João Gilberto Codognotto, conhecido como “Barão do Café”, voltou a entrar no radar das autoridades. Apontado pela Polícia Federal (PF) como um dos operadores financeiros do empresário Victor Shimada, sancionado pelo governo dos Estados Unidos por supostas ligações com o Primeiro Comando da Capital (PCC), foi preso durante a Operação Câmbio.
Codognotto passou quatro noites na Superintendência da PF, em São Paulo. A prisão ocorreu na sexta-feira (3) e ele foi liberado na terça (7), após decisão judicial.
Segundo as investigações, o empresário teria se envolvido nas movimentações financeiras de Shimada, que é considerado um dos principais alvos da operação.
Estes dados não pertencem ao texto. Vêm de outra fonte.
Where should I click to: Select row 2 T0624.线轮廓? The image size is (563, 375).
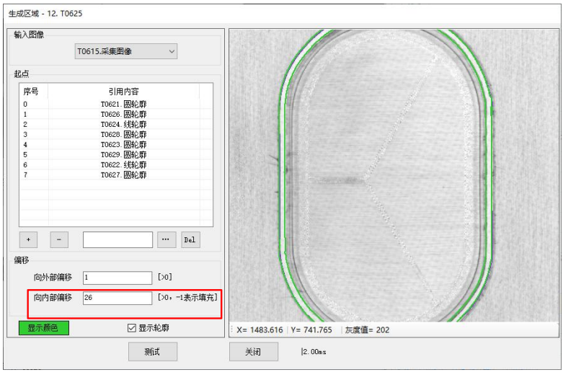click(123, 124)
O suspeito, porém, ainda não foi localizado pelas autoridades e continua foragido.
Operação teve origem após sanções dos Estados Unidos
No dia 1º de julho, o Departamento do Tesouro dos Estados Unidos anunciou sanções contra Victor Shimada, Stella Stefanie Nunes Henrique de Oliveira e empresas ligadas ao grupo investigado, sob a alegação de envolvimento com estrutura financeira ligada ao PCC.
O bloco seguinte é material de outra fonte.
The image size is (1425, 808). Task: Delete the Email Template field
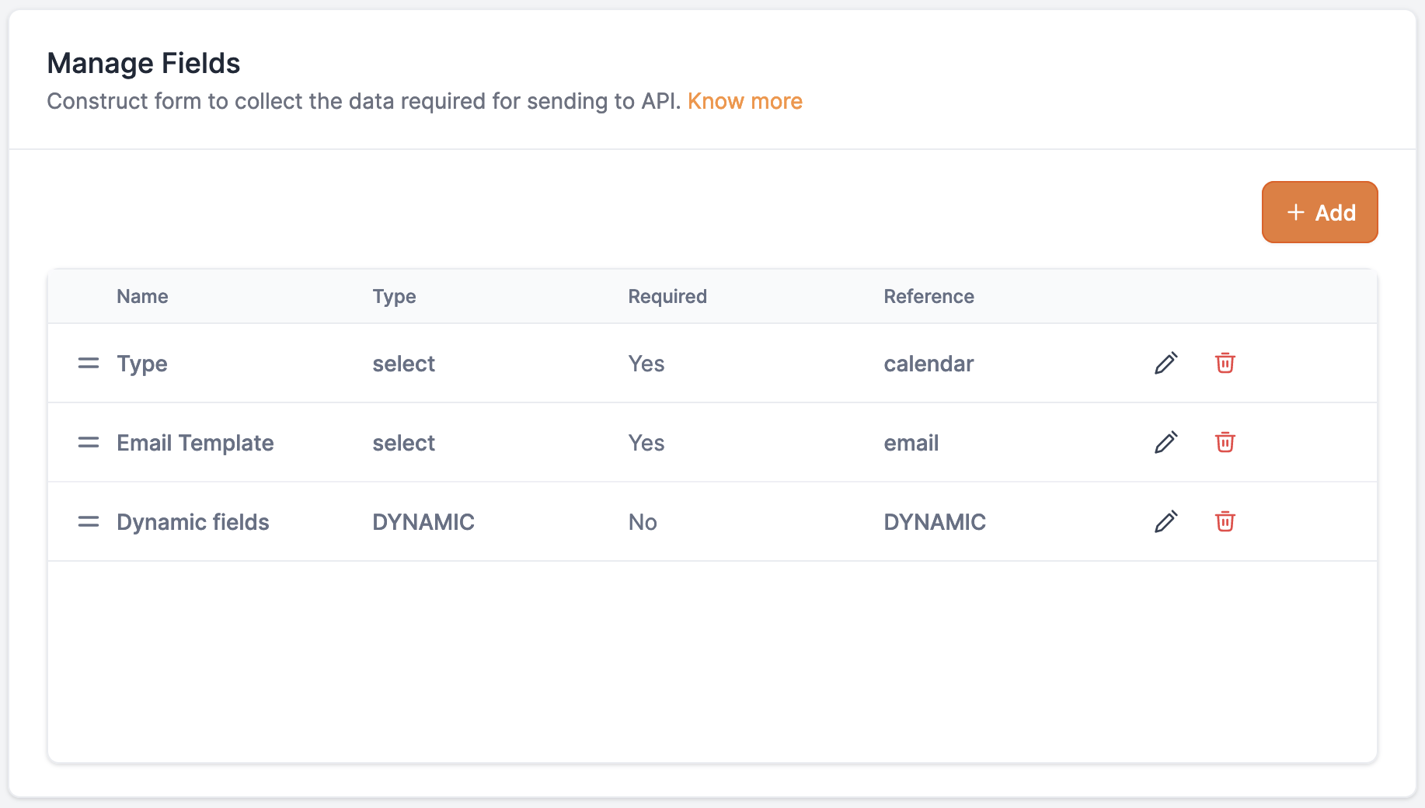click(1225, 442)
A medida norte-americana ocorreu antes do lançamento da Operação Exchange pela Polícia Federal. Os mandados já haviam sido autorizados, mas os agentes aguardavam o momento considerado mais adequado para realizar as prisões e buscas.
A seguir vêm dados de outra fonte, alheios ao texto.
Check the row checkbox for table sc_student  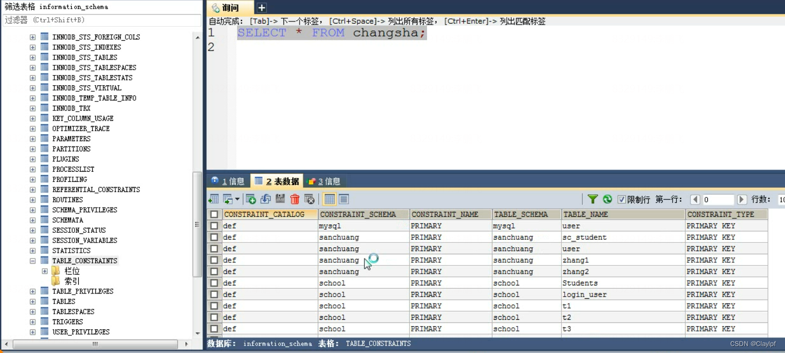pos(214,237)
Durante a ação, a PF não encontrou Shimada, seu tio, Amauri de Oliveira, e Ygor Saviolli, cujo celular foi apreendido nos Estados Unidos. Segundo os investigadores, as informações extraídas do aparelho contribuíram para o avanço das investigações.
Histórico de investigação
Esta não seria a primeira vez que João Gilberto Codognotto aparece em investigações envolvendo o crime organizado. Em 2024, foi preso em uma operação que investigava lavagem de dinheiro para o PCC, em esquema relacionado ao grupo liderado pelo narcotraficante Roland Ronald, apontado como ligação da facção com organismos internacionais.
Procurada, a defesa de Codognotto não se manifestou até a publicação. O espaço permanece aberto para esclarecimentos.